Input records =>
>> start

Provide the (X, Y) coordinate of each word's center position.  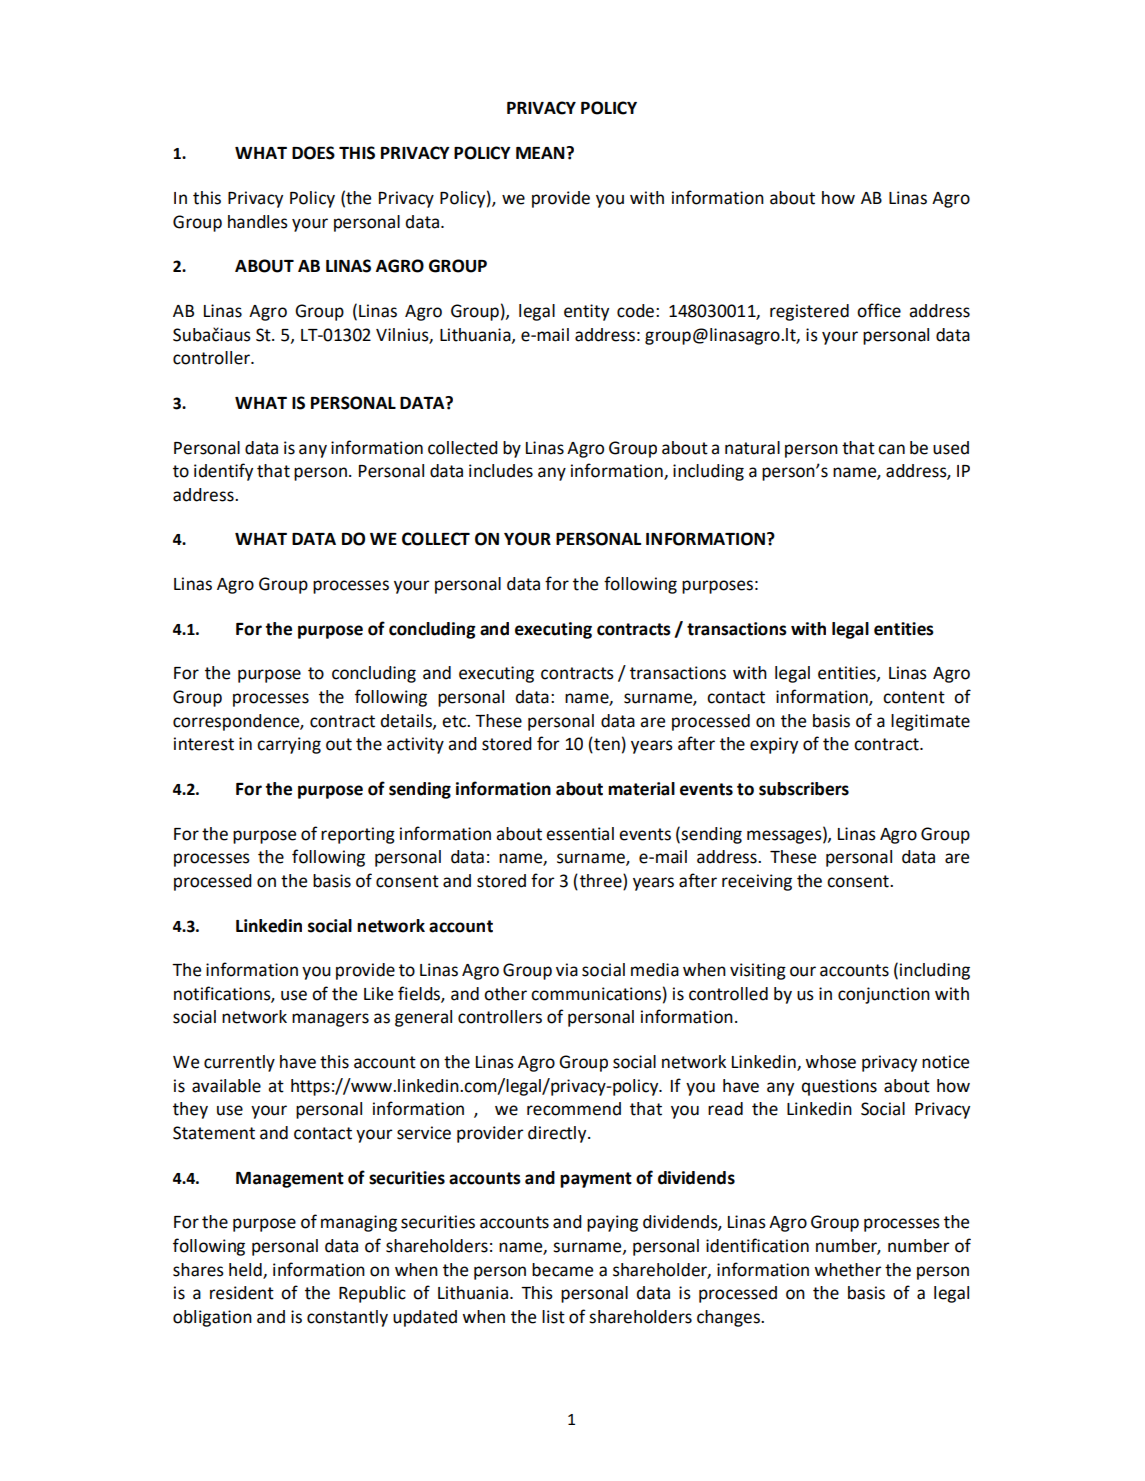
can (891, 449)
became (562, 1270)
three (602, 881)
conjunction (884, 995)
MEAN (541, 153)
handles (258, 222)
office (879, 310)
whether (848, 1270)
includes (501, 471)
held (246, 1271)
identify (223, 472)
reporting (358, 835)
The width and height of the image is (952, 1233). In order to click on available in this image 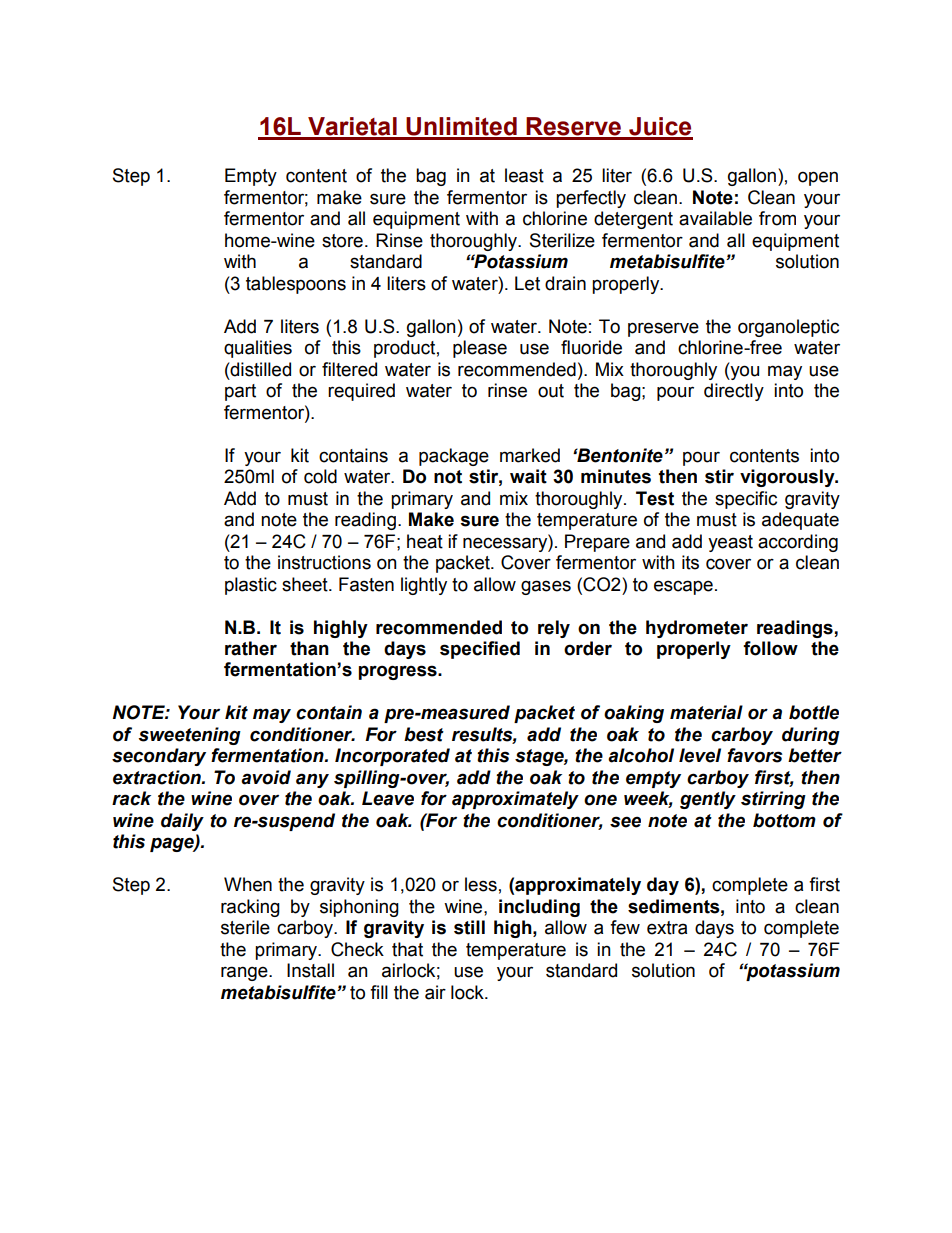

>> end
>> start

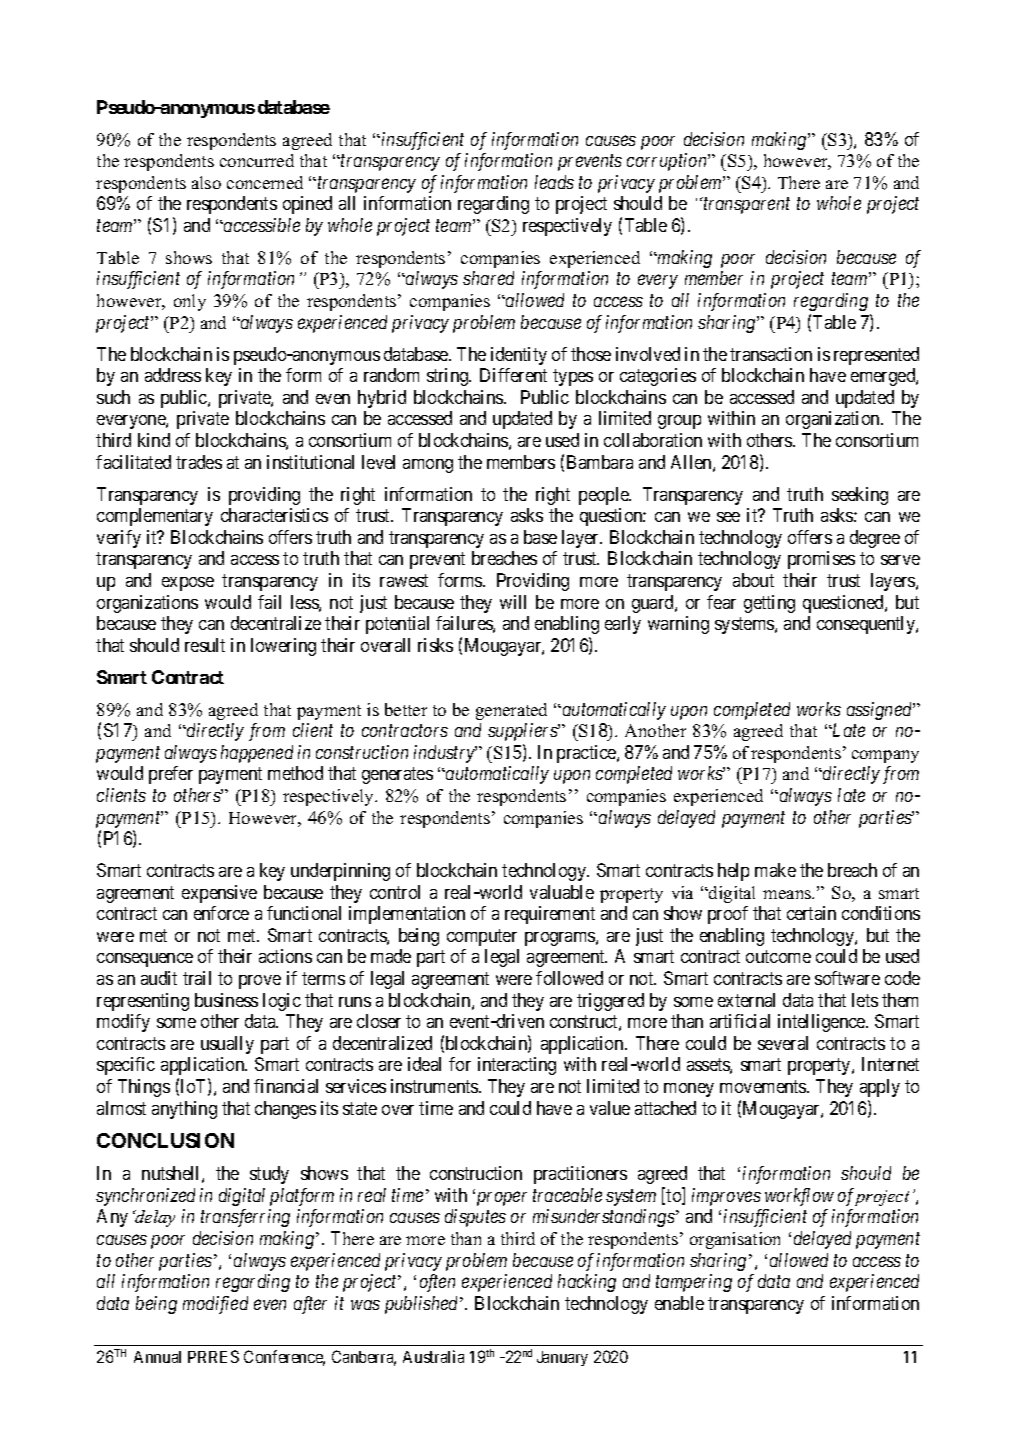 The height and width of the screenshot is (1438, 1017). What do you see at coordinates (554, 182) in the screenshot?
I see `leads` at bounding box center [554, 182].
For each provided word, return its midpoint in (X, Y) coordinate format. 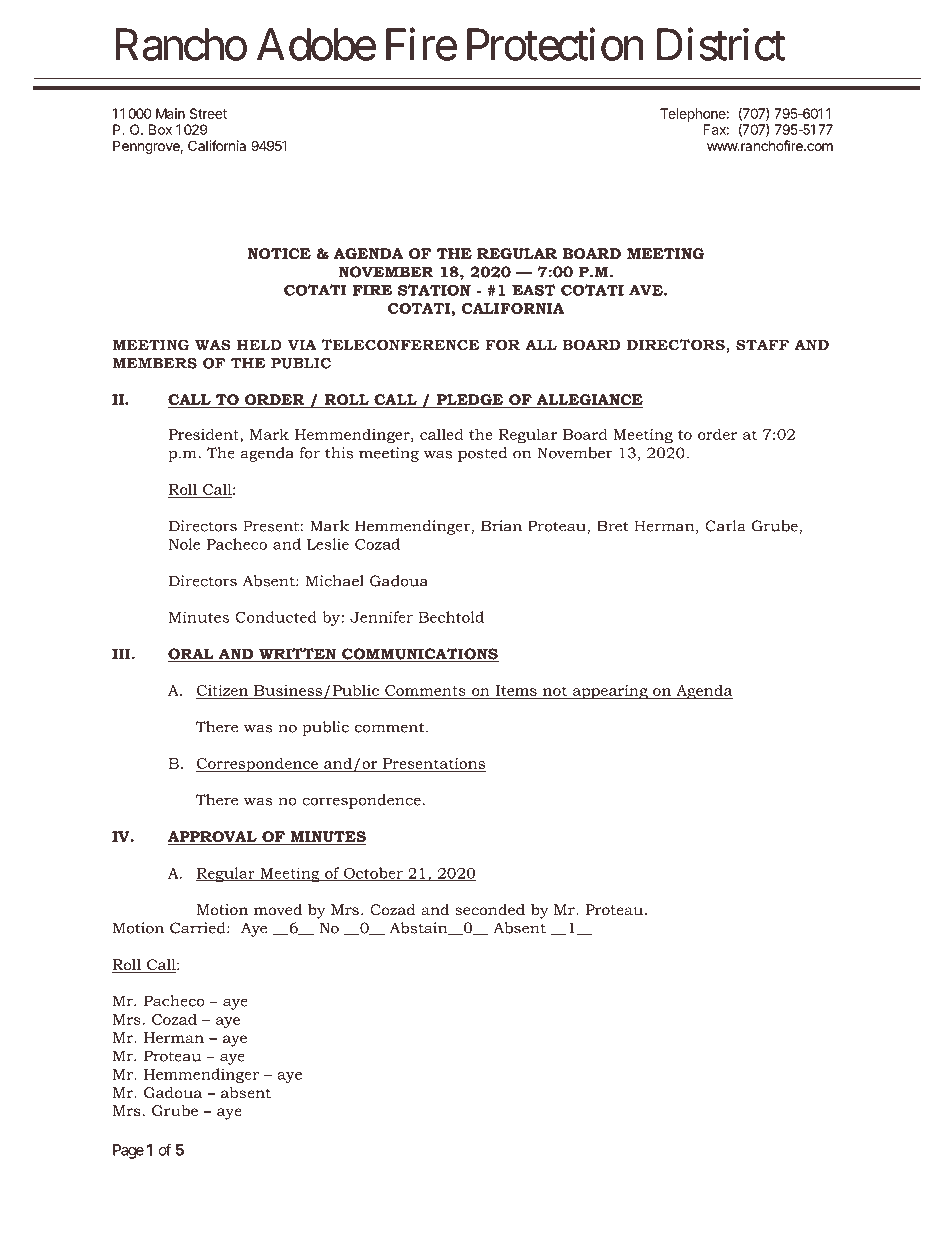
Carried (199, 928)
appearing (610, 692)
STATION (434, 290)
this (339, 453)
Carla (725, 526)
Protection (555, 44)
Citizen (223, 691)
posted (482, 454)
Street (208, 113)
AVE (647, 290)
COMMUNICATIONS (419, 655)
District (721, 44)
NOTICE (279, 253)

>> end
>> start

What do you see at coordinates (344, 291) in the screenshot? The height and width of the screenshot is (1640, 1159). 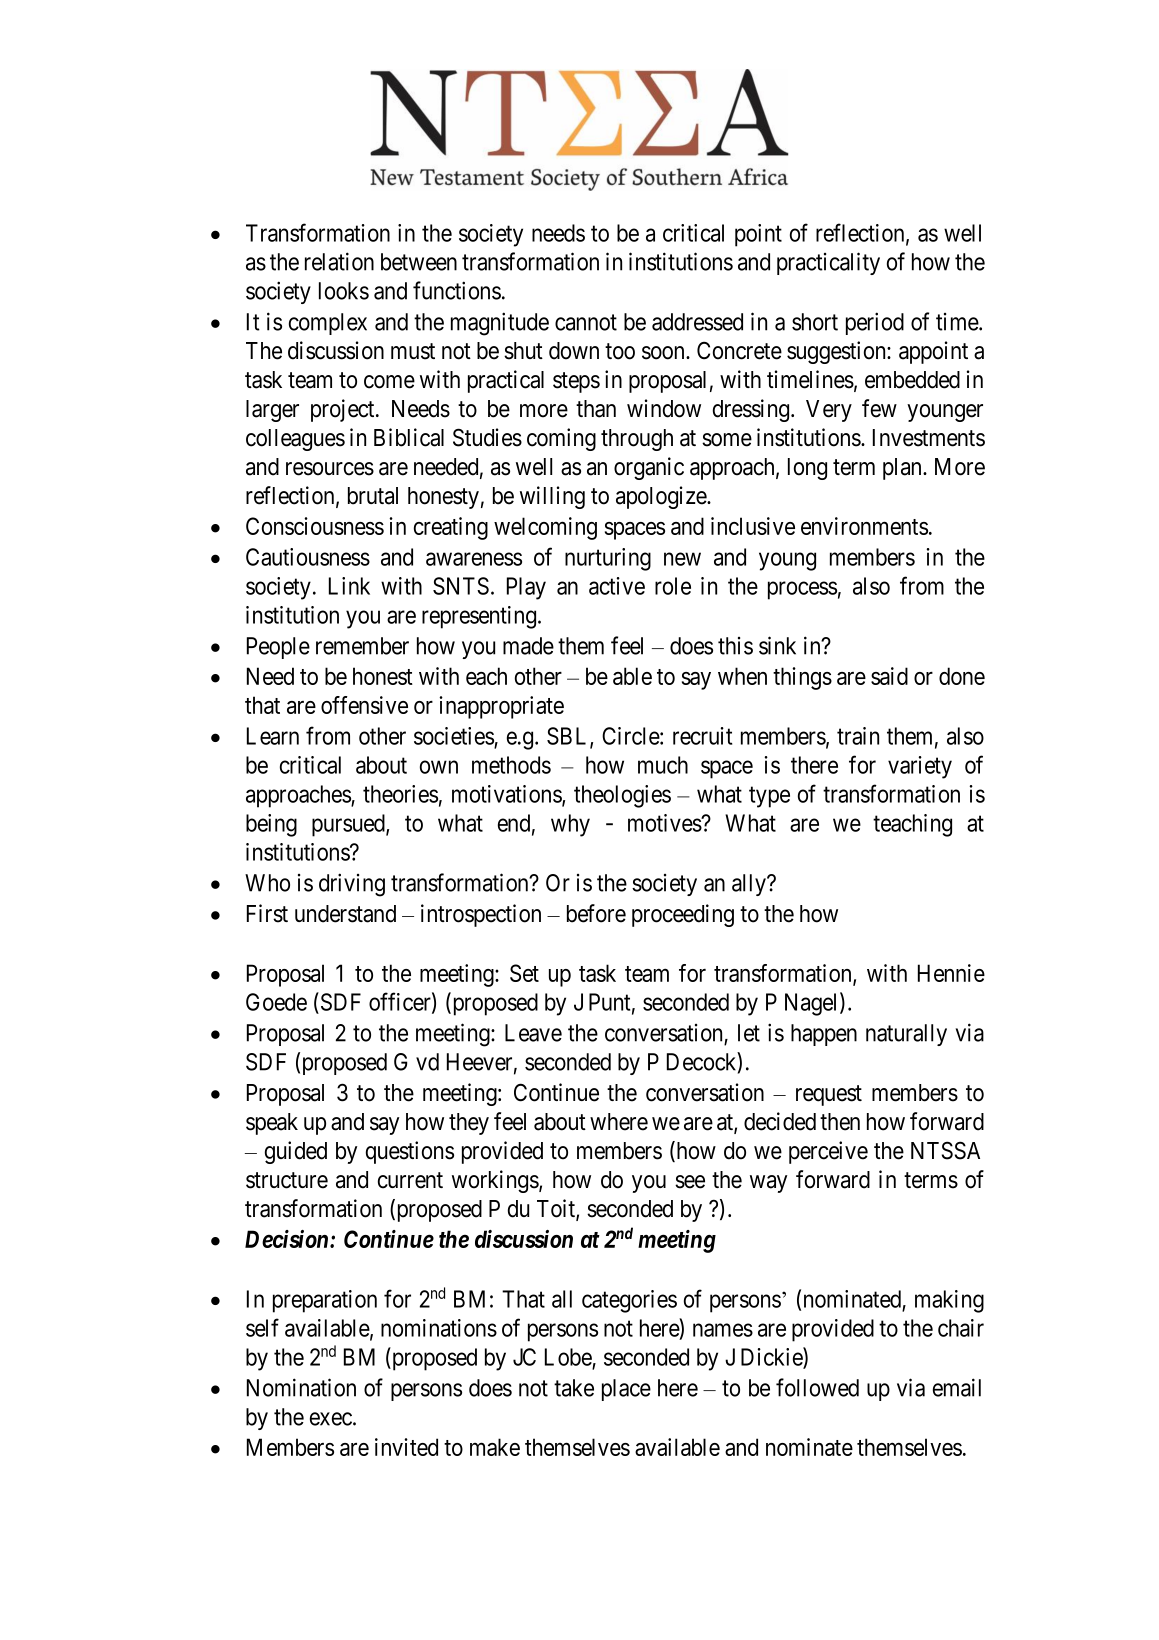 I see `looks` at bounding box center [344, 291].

>> end

Set task => Rewrite the entries starting at the line that contains "conjunction (884, 995)" and ending at the line that contains "The width and", keeping the requests but omitting the pictures. Shift each answer coordinate by adding 142 to both of its numbers, and leave every other number unchanged.

Response for this exercise =>
conjunction (1026, 1137)
MEAN (683, 295)
handles (400, 364)
office (1021, 452)
whether (990, 1412)
includes (643, 613)
held (388, 1413)
identify (365, 614)
reporting (500, 977)
The width and height of the image is (952, 1233). In order to click on available in this image 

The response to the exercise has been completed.